Saudi Arabia is expected to accelerate investments in emerging industries, such as tourism, diversifying the economy away from its primary reliance on the upstream hydrocarbon sector, according to S&P Global.

The outlook on the kingdom was upgraded to “positive” from “stable”, with “A/A-1” long- and short-term foreign and local currency unsolicited sovereign credit ratings affirmed.

“The outlook revision reflects our view of Saudi Arabia’s strong non-oil growth outlook and economic resilience against ongoing volatility stemming from the hydrocarbon sector,” S&P said.

The kingdom’s economy continues to undergo a significant and rapid economic and social transformation under Vision 2030.

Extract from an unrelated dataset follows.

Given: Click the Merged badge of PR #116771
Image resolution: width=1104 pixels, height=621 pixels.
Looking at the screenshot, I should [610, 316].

Current investments will spur consumption, thanks to the kingdom’s more than 35 million young population and increase the productive capacity of sectors such as manufacturing, logistics, and mining.

Over the longer term, Saudi Arabia will likely emerge as a more diversified economy, with more jobs created for the youth and broader workforce participation. However, execution risks may arise from a sharper fall in oil prices and volumes and the ensuing impact on public finances, tight supply, skills shortages, and developing basic infrastructure such as housing.

In addition, the sheer scale and size of projects - estimated at above $1 trillion - suggest large funding requirements across the government and government-related enterprises, particularly the Public Investment Fund (PIF).

The government is undergoing a recalibration exercise to prioritise projects based on economic returns and reassess timelines to avoid economic overheating and funding pressures.

“We, therefore, project a more gradual execution of investments and that the government’s net asset position will gradually fall, but remain comfortably strong, through to 2027,” the report added.

Lower oil production due to OPEC+ production cuts, despite non-oil growth momentum, will drive overall economic expansion to 1.4% in 2024, relative to last year’s 0.8% contraction.

“We expect to see a pick-up in construction for Vision 2030 projects and the services sector, supported by consumer demand and an expanding workforce.”

The kingdom is projected to see a stronger growth averaging 4.3% over 2025-2027, S&P added.